4.1 Format of gtout0.txt

 The top level file gtout0.txt is updated with a summary
 of pkthisto's ongoing activities each time a checkpoint
 occurs. When pkthisto starts, it logs key operating parameters
 to gtout0.txt, and then begins gathering traffic.

 Checkpoints are marked by the line of the form:

   **Checkpoint NN, [XX,YY] 

 where NN is an integer representing the number of checkpints
 so far, XX is the number of unique UDP/IP flows seen so far,
 and  identifies when the checkpoint occurred,
 in ASCII format (for example, "Wed Sep 19 09:52:12 2001").
 YY represents the number of flows that have been released
 from memory because they never saw enough packets over the
 previous two checkpoint periods to be considered relevant.

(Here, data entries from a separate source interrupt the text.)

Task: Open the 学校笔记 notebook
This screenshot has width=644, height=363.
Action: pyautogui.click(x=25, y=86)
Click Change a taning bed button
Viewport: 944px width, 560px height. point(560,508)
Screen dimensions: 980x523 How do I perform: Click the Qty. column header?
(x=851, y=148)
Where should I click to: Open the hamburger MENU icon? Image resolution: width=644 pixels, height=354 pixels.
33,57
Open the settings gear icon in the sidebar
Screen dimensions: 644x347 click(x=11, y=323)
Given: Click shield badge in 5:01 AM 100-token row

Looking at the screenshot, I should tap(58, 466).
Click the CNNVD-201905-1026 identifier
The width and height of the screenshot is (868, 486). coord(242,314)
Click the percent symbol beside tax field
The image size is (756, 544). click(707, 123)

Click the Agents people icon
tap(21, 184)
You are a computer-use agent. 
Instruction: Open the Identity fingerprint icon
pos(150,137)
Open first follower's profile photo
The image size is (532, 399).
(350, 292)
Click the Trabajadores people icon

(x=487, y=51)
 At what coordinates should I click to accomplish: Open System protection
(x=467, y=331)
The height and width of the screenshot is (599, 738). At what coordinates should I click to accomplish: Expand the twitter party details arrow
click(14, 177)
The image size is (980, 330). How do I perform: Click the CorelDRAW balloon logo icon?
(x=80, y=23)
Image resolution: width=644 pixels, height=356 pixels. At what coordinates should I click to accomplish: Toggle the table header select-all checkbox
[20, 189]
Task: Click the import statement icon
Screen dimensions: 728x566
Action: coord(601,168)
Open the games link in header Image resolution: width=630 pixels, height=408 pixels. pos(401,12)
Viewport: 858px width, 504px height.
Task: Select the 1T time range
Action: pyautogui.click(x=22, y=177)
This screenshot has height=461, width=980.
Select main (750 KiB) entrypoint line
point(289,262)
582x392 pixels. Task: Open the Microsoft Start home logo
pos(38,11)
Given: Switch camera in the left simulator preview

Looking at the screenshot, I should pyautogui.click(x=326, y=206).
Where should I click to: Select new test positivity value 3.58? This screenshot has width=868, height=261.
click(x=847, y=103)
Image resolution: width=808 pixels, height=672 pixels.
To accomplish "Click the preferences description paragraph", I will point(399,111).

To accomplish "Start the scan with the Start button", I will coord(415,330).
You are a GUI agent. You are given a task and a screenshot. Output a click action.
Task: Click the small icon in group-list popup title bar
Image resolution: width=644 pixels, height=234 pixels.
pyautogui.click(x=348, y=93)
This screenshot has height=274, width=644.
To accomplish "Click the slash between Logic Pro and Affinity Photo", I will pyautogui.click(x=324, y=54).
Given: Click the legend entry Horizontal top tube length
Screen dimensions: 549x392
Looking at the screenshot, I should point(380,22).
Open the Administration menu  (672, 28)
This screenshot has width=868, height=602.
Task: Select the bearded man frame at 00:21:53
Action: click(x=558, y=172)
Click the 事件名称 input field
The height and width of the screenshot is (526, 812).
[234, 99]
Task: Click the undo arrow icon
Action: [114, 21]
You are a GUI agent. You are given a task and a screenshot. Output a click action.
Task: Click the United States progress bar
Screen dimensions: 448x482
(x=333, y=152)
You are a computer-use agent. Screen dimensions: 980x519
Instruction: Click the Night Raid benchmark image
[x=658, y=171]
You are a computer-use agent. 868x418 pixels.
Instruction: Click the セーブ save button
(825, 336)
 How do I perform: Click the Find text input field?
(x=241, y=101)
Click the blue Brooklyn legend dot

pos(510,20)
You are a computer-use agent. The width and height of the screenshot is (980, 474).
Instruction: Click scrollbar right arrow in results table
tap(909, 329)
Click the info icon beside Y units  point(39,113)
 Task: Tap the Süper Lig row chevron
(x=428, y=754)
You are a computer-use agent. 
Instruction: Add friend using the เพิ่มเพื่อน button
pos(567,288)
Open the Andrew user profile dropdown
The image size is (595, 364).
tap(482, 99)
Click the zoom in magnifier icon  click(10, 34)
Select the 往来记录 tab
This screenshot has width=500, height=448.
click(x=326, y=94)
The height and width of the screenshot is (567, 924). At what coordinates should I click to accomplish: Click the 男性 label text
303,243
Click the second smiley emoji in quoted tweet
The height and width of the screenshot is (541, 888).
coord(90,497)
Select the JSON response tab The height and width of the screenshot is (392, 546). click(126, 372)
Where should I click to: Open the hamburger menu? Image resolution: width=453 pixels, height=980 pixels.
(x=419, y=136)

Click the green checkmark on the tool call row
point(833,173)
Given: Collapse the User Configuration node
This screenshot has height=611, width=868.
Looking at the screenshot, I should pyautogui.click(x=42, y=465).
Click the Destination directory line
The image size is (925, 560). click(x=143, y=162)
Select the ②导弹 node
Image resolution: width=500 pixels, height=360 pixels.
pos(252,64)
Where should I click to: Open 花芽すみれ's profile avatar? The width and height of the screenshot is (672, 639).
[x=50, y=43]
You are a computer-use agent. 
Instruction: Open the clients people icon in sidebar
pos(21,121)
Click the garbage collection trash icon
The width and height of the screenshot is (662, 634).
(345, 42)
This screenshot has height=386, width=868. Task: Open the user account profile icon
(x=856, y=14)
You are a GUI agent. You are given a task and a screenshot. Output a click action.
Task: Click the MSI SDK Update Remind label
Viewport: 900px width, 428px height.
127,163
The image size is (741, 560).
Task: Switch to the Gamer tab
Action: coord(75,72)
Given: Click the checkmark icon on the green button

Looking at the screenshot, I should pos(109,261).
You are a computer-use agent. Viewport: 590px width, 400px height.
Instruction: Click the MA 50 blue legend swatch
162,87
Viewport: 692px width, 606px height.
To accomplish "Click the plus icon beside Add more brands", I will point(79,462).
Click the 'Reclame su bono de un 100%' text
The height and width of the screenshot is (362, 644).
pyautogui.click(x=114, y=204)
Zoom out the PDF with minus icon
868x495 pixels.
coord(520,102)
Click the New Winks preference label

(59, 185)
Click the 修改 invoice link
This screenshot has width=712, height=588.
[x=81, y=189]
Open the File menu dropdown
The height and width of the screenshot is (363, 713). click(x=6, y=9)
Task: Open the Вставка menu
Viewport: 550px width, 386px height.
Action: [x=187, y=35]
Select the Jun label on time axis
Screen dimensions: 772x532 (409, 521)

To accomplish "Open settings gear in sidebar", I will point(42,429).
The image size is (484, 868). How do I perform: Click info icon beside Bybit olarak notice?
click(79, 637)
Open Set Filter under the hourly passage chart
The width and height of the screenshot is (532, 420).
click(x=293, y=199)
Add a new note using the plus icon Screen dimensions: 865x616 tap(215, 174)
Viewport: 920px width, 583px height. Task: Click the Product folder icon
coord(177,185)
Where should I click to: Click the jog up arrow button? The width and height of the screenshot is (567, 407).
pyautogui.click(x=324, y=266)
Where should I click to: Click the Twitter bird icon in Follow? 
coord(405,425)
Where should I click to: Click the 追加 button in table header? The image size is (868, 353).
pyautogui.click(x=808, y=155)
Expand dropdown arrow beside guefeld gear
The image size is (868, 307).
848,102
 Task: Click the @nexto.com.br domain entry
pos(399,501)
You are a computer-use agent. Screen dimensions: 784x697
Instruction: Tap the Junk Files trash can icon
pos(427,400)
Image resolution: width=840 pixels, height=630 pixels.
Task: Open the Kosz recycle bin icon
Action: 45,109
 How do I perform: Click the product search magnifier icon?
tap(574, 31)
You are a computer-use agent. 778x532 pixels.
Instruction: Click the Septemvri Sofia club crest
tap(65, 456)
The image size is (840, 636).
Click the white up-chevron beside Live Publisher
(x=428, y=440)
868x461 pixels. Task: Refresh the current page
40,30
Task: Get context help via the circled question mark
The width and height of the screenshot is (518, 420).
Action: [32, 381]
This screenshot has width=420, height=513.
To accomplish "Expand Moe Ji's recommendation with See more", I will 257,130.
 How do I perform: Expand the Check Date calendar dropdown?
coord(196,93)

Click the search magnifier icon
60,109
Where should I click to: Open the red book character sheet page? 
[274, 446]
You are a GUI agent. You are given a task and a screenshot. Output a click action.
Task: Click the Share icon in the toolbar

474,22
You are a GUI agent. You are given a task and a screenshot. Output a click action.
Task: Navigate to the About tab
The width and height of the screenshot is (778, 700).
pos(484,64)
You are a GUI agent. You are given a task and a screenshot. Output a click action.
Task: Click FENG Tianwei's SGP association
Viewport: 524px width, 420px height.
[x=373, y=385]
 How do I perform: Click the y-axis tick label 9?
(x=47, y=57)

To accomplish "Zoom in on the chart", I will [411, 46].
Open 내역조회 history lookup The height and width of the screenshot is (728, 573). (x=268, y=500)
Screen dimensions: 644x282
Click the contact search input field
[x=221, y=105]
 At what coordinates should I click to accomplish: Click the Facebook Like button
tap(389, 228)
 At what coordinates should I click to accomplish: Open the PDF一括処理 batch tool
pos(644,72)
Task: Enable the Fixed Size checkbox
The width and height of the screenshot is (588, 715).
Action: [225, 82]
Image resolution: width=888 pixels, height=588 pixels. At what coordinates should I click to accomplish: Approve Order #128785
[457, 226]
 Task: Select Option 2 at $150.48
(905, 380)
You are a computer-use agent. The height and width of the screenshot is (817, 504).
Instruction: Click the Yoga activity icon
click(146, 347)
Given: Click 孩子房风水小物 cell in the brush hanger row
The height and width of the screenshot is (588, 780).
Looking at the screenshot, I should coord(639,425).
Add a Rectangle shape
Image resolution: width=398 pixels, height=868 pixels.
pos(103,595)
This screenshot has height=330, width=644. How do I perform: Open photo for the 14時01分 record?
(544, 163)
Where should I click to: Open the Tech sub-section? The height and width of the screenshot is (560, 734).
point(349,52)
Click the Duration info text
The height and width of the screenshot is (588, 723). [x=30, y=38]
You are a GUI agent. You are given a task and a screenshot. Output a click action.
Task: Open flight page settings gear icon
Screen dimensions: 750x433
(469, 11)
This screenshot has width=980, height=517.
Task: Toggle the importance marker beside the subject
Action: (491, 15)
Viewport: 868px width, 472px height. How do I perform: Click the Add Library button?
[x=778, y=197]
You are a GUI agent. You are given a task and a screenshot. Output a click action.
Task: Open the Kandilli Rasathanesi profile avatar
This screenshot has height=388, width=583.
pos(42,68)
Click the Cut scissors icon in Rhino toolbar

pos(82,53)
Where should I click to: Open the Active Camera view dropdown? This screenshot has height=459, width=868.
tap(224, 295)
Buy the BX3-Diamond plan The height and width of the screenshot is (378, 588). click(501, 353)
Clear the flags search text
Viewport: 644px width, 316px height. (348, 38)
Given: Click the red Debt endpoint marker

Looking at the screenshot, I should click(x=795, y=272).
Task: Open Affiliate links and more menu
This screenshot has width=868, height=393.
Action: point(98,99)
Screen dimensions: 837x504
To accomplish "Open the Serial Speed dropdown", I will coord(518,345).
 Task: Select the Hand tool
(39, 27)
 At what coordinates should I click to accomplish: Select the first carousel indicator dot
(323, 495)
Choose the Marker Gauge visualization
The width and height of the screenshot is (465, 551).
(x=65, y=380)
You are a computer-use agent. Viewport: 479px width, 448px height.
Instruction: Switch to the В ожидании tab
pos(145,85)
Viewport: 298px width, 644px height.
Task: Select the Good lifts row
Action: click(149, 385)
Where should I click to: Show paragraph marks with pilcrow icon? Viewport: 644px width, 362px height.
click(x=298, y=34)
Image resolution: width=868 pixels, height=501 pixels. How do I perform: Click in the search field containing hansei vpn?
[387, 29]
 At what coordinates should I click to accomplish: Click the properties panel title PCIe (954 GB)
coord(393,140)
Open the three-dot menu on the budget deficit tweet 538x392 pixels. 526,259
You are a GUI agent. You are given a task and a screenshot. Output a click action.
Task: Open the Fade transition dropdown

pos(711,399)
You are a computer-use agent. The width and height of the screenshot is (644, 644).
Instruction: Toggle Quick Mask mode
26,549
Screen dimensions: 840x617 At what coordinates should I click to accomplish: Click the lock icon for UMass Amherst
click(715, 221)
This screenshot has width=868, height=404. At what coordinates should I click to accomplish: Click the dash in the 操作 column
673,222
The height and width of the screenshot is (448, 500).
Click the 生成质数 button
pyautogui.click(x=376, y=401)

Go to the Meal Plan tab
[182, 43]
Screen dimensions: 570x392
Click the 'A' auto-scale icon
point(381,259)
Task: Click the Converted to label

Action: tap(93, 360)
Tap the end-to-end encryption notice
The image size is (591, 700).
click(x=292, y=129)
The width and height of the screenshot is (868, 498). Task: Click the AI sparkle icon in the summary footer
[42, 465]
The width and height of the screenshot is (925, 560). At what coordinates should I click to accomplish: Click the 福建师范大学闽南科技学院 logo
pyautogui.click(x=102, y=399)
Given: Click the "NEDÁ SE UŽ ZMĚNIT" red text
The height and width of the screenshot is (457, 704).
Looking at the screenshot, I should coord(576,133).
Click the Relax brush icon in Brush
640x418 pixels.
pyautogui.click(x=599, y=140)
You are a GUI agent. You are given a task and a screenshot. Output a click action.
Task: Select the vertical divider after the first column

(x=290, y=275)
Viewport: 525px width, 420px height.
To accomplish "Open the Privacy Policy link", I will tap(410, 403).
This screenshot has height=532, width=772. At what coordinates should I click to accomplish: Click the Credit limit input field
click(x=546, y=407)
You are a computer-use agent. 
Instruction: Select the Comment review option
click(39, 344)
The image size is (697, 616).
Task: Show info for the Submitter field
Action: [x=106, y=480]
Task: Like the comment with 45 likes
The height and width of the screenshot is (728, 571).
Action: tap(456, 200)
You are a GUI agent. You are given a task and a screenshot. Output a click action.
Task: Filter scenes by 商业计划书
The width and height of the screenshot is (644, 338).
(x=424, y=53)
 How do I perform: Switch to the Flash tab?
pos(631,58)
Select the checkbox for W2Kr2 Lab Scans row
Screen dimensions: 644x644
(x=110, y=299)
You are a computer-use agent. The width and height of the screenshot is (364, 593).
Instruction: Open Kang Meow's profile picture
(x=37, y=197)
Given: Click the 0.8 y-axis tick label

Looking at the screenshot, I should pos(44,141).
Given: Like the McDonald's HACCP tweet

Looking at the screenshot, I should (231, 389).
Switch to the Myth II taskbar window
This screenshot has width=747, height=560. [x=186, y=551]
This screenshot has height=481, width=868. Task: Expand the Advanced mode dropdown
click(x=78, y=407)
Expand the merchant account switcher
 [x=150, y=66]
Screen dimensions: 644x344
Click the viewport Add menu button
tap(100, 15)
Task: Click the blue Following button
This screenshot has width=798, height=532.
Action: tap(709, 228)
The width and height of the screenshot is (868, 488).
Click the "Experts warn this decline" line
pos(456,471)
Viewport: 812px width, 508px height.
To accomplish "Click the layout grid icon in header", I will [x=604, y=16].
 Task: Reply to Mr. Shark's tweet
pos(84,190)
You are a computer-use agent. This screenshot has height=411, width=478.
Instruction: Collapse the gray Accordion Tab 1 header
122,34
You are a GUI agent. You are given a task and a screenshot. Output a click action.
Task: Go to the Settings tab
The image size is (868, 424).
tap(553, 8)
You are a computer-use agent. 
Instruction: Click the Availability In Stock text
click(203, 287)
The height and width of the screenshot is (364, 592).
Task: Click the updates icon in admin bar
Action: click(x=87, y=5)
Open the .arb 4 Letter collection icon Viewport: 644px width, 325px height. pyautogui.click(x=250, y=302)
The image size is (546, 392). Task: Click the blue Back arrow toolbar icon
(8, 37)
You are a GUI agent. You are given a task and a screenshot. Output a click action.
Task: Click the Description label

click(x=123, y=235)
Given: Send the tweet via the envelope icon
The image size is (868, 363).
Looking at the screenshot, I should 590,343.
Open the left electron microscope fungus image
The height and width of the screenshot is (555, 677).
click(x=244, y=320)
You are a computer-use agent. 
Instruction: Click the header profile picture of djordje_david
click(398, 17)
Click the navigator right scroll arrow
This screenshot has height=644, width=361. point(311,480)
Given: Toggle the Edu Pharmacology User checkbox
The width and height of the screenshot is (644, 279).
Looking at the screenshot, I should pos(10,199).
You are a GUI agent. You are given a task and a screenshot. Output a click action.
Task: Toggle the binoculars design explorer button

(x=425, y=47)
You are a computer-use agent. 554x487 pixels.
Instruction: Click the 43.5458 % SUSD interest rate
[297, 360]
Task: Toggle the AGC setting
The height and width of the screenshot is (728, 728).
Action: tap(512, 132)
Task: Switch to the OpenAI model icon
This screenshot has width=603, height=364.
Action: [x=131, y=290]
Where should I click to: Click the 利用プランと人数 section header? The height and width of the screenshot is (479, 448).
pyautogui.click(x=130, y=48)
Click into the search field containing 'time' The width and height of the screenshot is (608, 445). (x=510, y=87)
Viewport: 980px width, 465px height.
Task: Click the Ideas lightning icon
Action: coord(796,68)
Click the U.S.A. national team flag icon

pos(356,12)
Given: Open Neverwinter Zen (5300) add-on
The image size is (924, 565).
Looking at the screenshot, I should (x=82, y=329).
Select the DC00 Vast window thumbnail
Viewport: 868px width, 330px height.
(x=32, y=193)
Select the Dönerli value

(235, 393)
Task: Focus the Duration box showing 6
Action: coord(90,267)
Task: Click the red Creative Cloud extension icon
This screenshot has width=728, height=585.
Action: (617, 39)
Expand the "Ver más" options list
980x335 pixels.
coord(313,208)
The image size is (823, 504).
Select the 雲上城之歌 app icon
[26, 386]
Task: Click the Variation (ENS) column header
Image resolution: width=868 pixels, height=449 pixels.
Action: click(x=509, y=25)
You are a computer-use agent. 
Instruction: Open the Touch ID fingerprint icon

 Following the "**Checkpoint" line is a sequence of entries
 summarizing each active flow, with the form:

  : srcaddr:port -> dstaddr:port: NNN elements, YYY min

 where  is the flow's filename (e.g. "gtout890FS1.txt"),
 srcaddr:port and dstaddr:port are the IP address (in w.x.y.z
 notation) and UDP port for the flow's source and destination
 respectively, NNN is the number of packets seem in the flow
 so far, and YYY is a floating point number representing the
 number of minutes the flow has been active since it was first
 detected.

 A flow is only mentioned during a checkpoint if it has been
 active during the period of time since the previous checkpoint.

 A checkpoint ends with a line of the form:

   **EndCheckpoint NN [XX dumped, YY stored]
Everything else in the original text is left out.